I may say again therefore, what hope can we have of such a council, as, beginning in the spirit, ended thus in the flesh? Much rather should we attend to what Eusebius, the ancientest writer extant of church-history, notwithstanding all the helps he had above these, confesses in the 4th chapter of his third book, that it was no easy matter to tell who were those that were left bishops of the churches by the apostles, more than by what a man might gather from the Acts of the Apostles, and the Epistles of St. Paul, in which number he reckons Timothy for bishop of Ephesus. So as may plainly appear, that this tradition of bishoping Timothy over Ephesus was but taken for granted out of that place in St. Paul, which was only an entreating him to tarry at Ephesus, to do something left him in charge. Now, if Eusebius, a famous writer, thought it so difficult to tell who were appointed bishops by the apostles, much more may we think it difficult to Leontius, an obscure bishop, speaking beyond his own diocess: and certainly much more hard was it for either of them to determine what kind of bishops these were, if they had so little means to know who they were; and much less reason have we to stand to their definitive sentence, seeing they have been so rash to raise up such lofty bishops and bishoprics out of places in scripture merely misunderstood.
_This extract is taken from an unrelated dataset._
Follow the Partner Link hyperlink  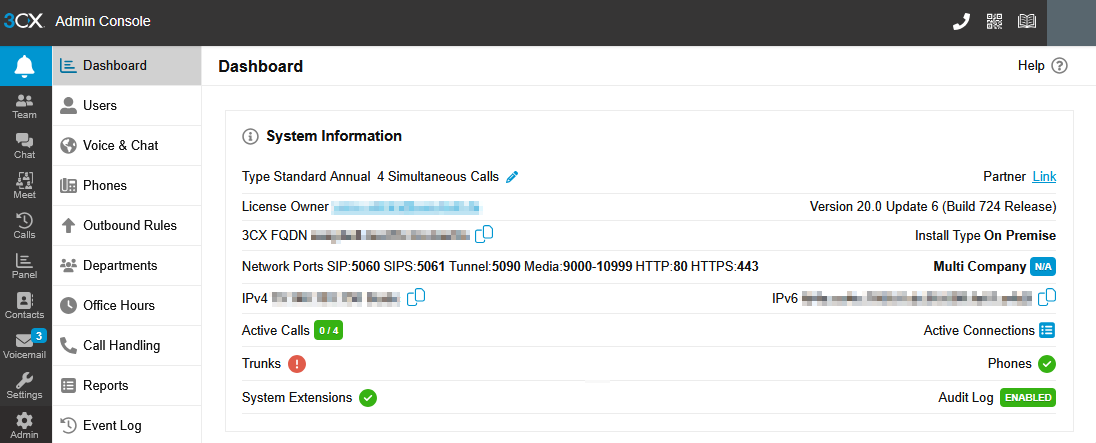point(1044,177)
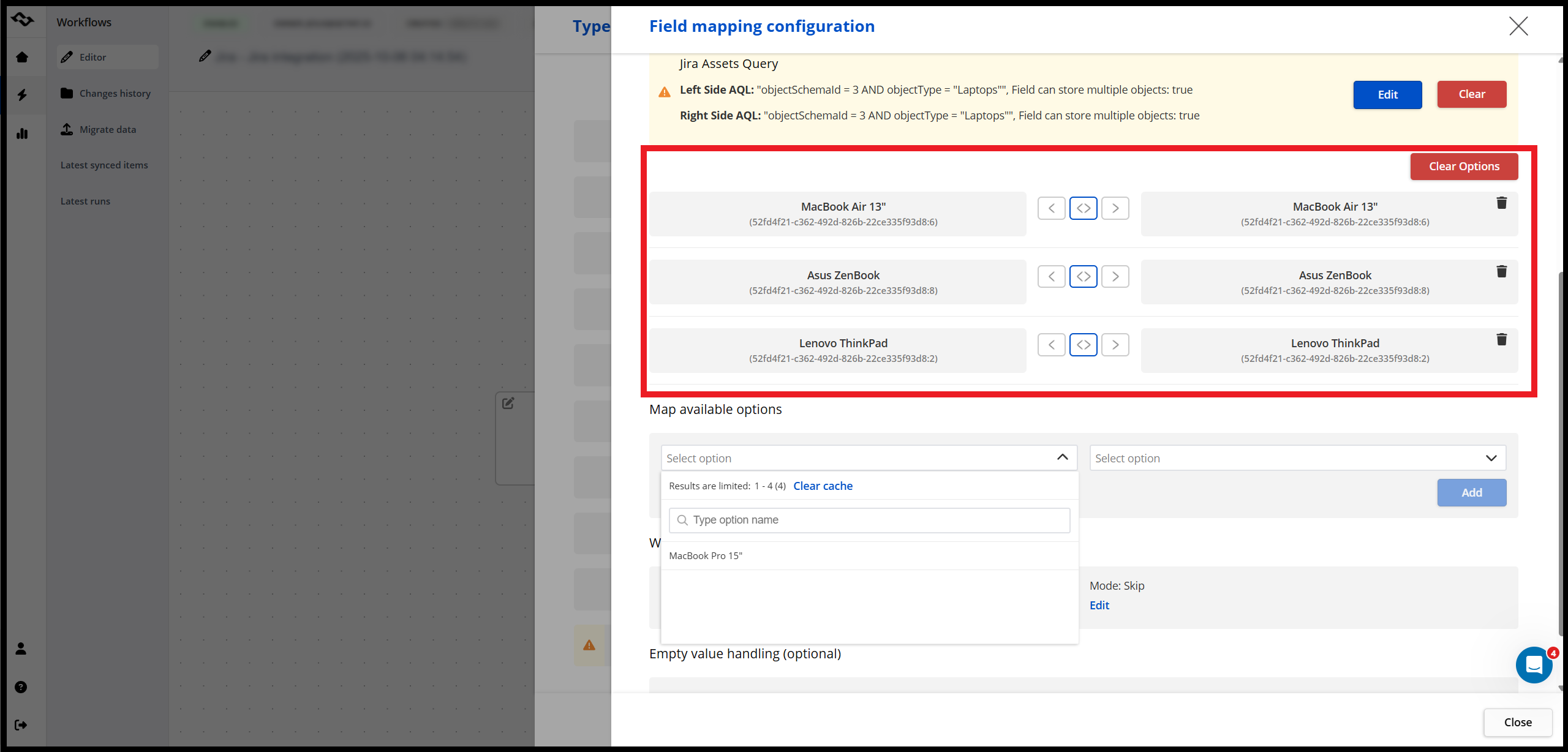This screenshot has height=752, width=1568.
Task: Open the lightning bolt workflows icon
Action: [22, 95]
Thus while we leave the Bible to gad after the traditions of the ancients, we hear the ancients themselves confessing, that what knowledge they had in this point was such as they had gathered from the Bible.

Since therefore antiquity itself hath turned over the controversy to that sovereign book which we had fondly straggled from, we shall do better not to detain this venerable apparition of Leontius any longer, but dismiss him with his list of seven and twenty, to sleep unmolested in his former obscurity.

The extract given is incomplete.